Cheating is exposed. Now, the cheater is willing to go to couples therapy and rebuild what the cheater destroyed.
How does a faithful spouse approach such sessions with a Christian couples counselor?
1. Remember you have choices here.
Did you choose this counselor? What do you know about him or her? If this person is tone deaf about infidelity, you can always choose to stop going or choose to try another counselor.
My point is to encourage you to use your voice here. You do not have to be the passive recipient of abuse from a counselor or your cheater. You have choices here. Activate your agency.
2. Come in with crystal clear understanding of what you will NOT tolerate.
This is related to point number 1. If the Christian counselor ascribes to “The Shared Responsibility Lie,” then I suggest finding another counselor and not wasting your time and money.
In fact, it might be a good idea to suss this out before attending on Friday. Call the counselor and ask:
In marital infidelity cases, do you believe a perpetrator and a victim exist or do you ascribe to the school that the affair is a symptom of marriage issues with both spouses being responsible for the infidelity?
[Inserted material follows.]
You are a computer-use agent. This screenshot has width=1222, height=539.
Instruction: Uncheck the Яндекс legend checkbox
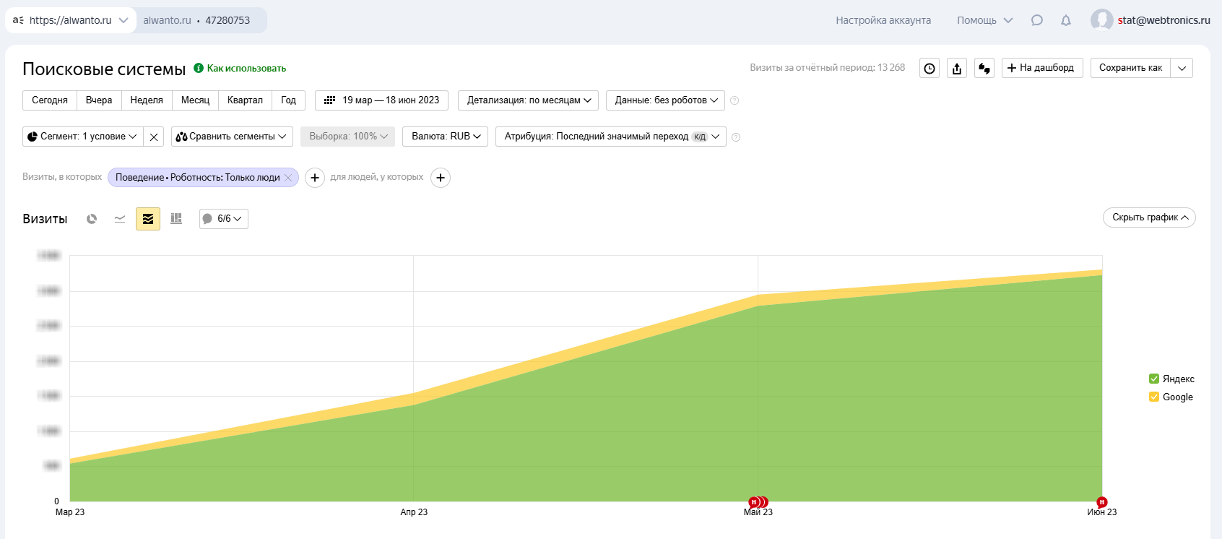1154,379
If the counselor agrees to the first, you have someone who might be helpful. If the counselor agrees to the later, then I would recommend NOT going and finding another counselor who actually holds biblical views on marital infidelity.
Also, any good marital counselor–Christian or secular–ought to set the expectation that all third parties are excluded from the marriage as a prerequisite for receiving couples counseling. The affair MUST be over or the counseling is a waste of time. This is something an experienced and good counselor ought to assess at the start of the first session or in the intake, IMO.
3. Use your voice!
Let’s say the counselor passes the initial screening and you attend the session only to start feeling like the counselor is really blaming you for your husband’s infidelity. This is where your voice needs to come into play.
Interrupt.
Shut that down fast!
“Excuse me, excuse me, excuse me! Do you really believe such a heretical thing that we are responsible for another person’s sin? I ask because you are suggesting I made my husband (wife) cheat here.”
You get the picture. You do NOT have to just sit there and take it! Walk out if the abuse continues.
Finally, I would encourage you to think through what you hope to achieve by going to a Christian counselor. Be aware that cheaters regularly attend therapy with counselors of various sorts–pastors included–in an effort to manage their image with outsiders.
See? We even went to couples counseling and just couldn’t make our marriage work. (Of course, they do not disclose that they were cheating during the whole duration of those therapy sessions.)
From my perspective as a pastor and faithful spouse (NOT a therapist!), the counselor ought to work mightily with your cheater to deal with the entitlement that led to the cheater’s sins (both the cheating and the lying). I also think a good counselor might be able to help in developing a plan for the cheater to win back your trust after such massive violations.
In sum, I would recommend that you have a voice and do not have to passively receive abuse in these situations. Refuse to accept blame-shifting from a counselor. And have a clear picture of your own agenda for such meetings.
You have choices and a voice.
Your desires and wishes matter!
It is past time you stop allowing the cheater set the agenda for you. Speak up and share with others–especially the counselor–what you hope to have.
*As a reminder, this is NOT therapy advice. I am a pastor and infidelity survivor, NOT a mental health provider. My recommendation is to find a qualified mental health provider to help you through this time of distress. What I say here on this blog are my own personal views and do not represent any institution to which I belong.
My adulterous former wife said she was repentant and said she wanted to do counseling to put our marriage back together again. We found a Christian counselor and set a meeting. The counselor said at the first meeting that we must agree to meet ten times and to not have any contact with any third party, (Looking at her) She consented. Right away the ex started in on how she did things because of me. Each time the therapist stopped her and said, “Don’t you think you had other choices?” This went on for three more sessions until she admitted she was still seeing the other guy. Then she met with the therapist by herself twice, followed by a meeting with the three of us. She told me she wanted to continue to pursue the divorce. I asked her to leave, as I did not want to hear her B.S. excuses anymore.
At this point the therapist said that it was a gift that the marriage was ending now, instead of dragging out and that the ex was unwilling to accept responsibility for her behavior.
I am very thankful that she was the therapist, not one who wanted to preserve the “marriage” at any cost. She had the insight that DM was writing about. After the divorce I spent a few years single and then remarried to a woman whose ex husband was as big a lying cheater as my ex wife. We will have been married fourteen years in June.